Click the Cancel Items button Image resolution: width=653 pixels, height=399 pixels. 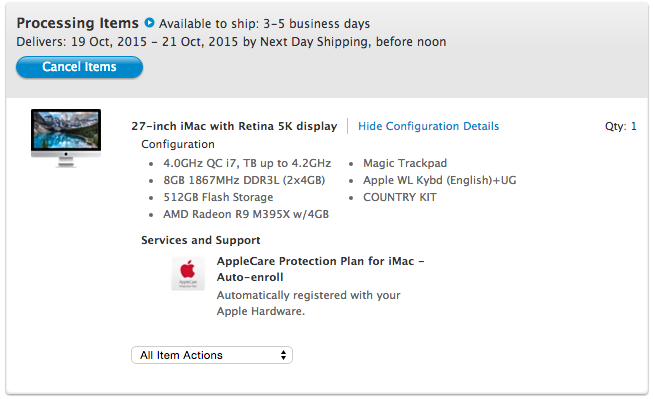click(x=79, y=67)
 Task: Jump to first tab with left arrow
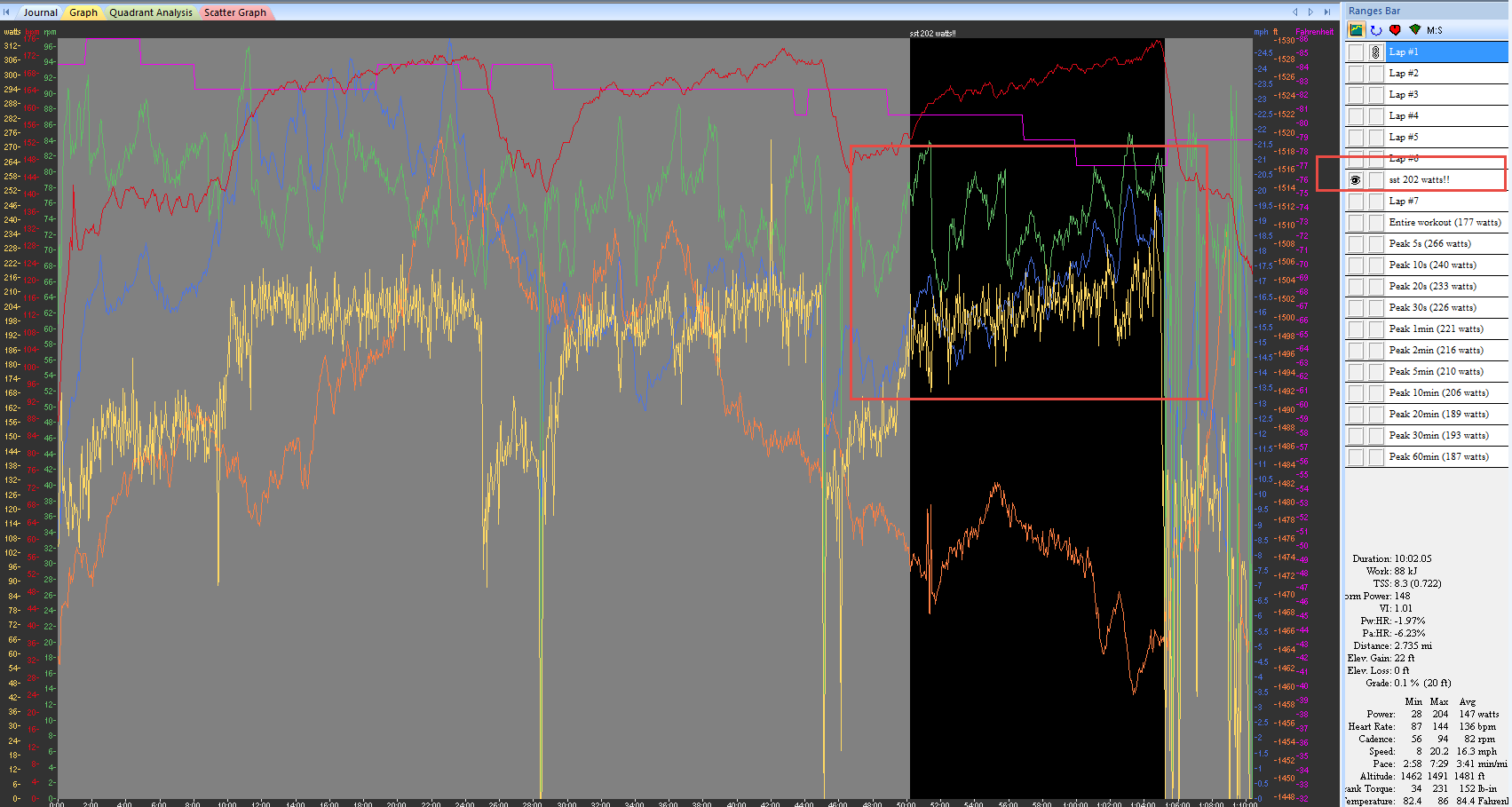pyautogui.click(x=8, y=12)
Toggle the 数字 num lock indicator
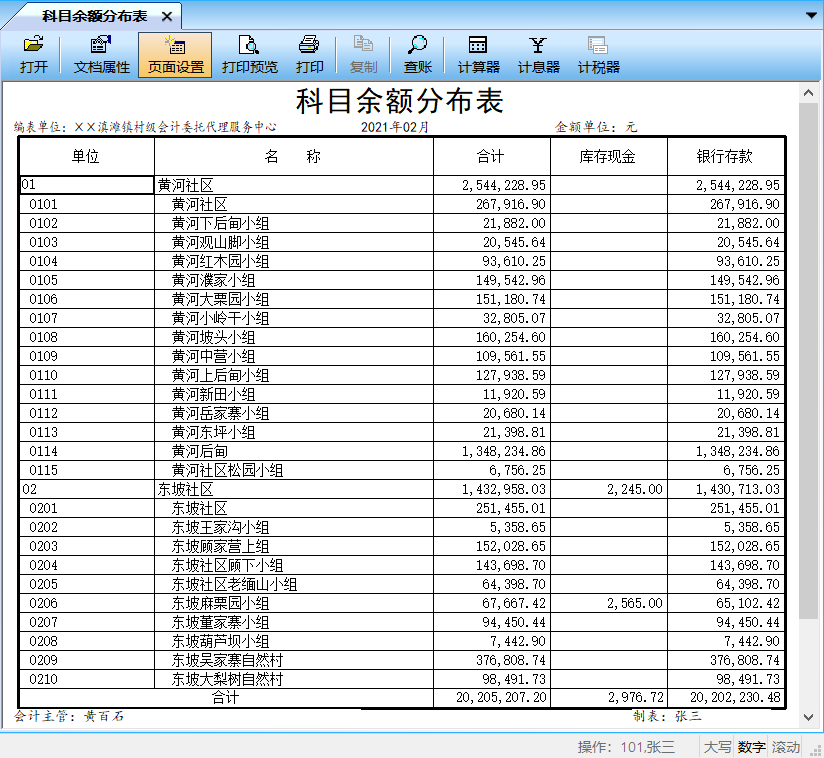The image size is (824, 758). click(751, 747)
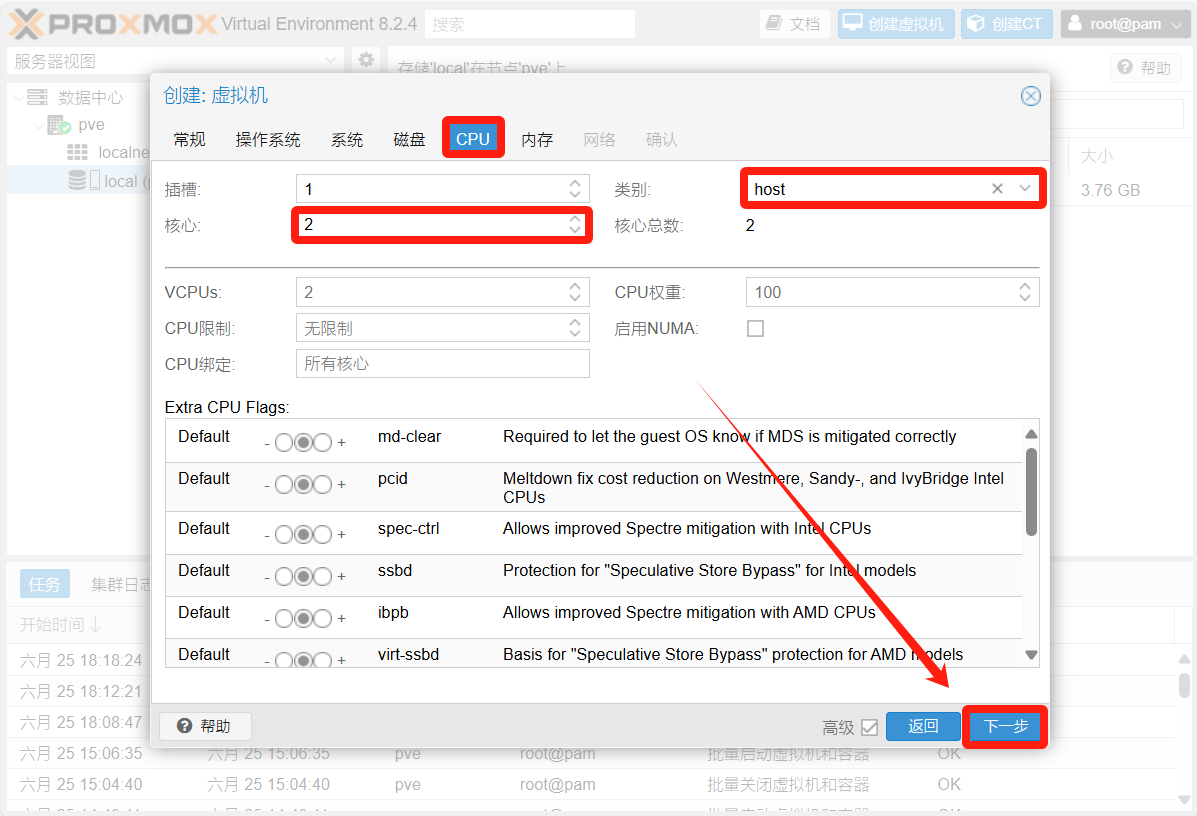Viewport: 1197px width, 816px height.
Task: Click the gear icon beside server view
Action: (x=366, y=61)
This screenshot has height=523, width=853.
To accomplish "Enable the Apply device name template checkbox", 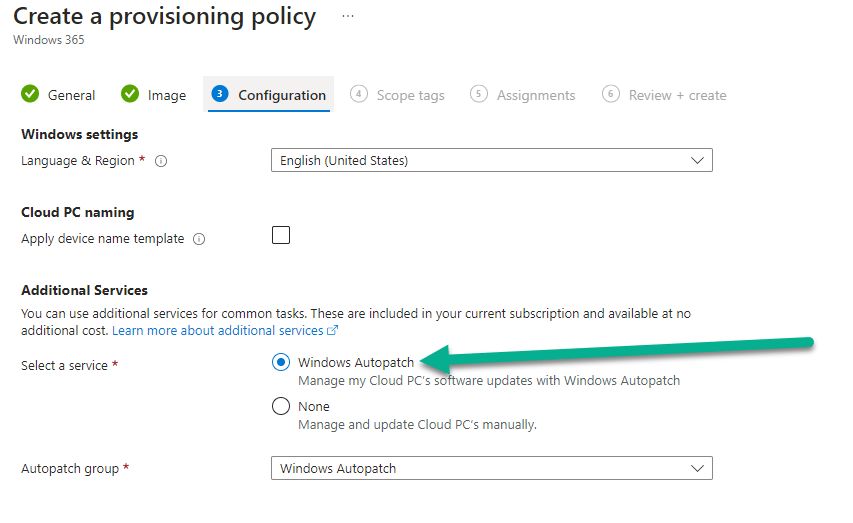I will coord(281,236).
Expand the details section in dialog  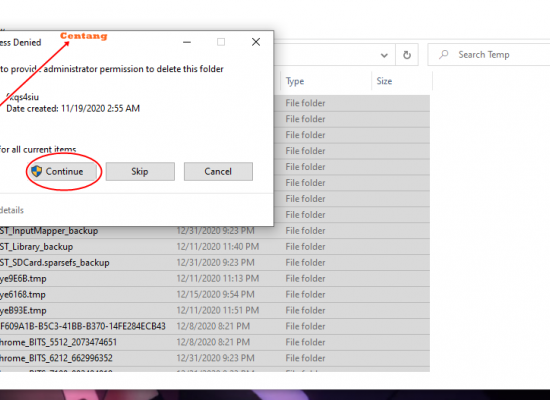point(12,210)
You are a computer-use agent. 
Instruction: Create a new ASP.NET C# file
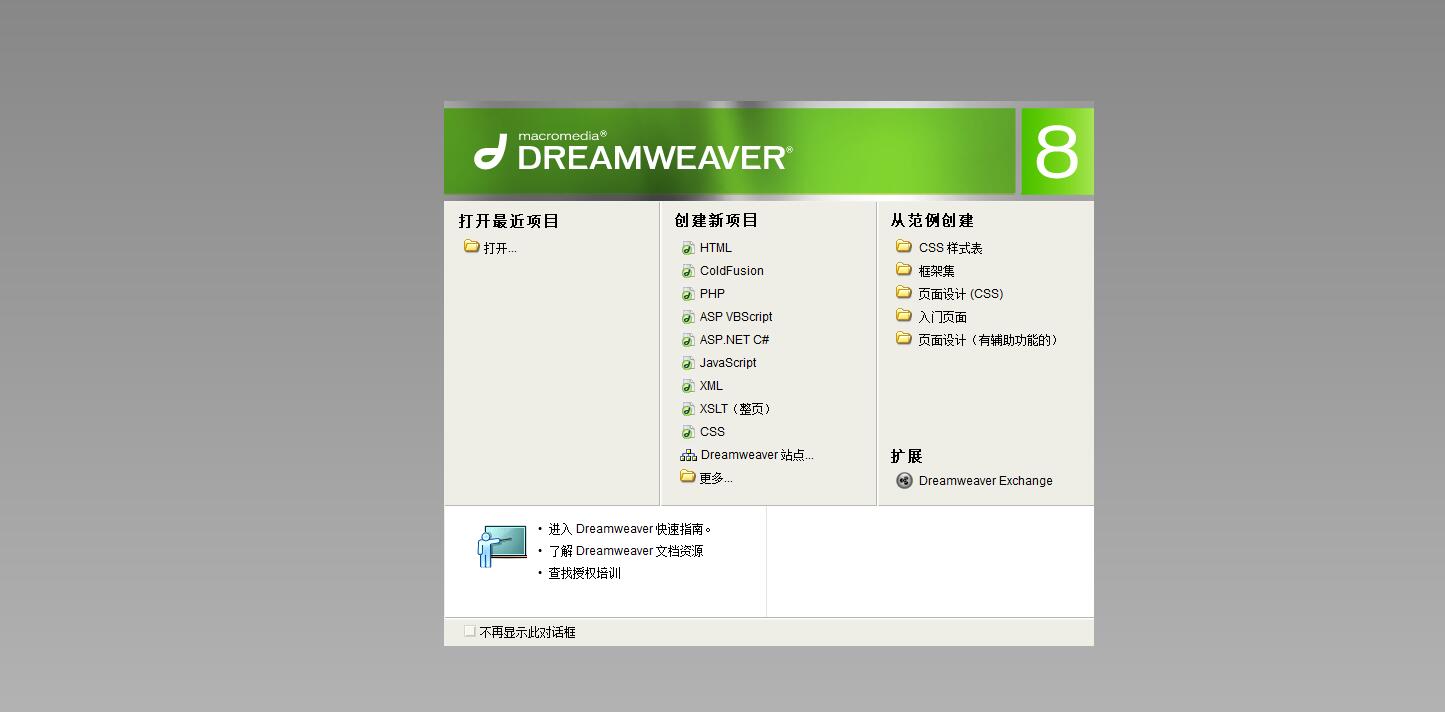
════
REQUIREMENTS:
Count the lines in the records above that contain the string "Task", treating uppercase and lowercase letters as distinct, and give only the number.

CORRECT RESPONSE:
2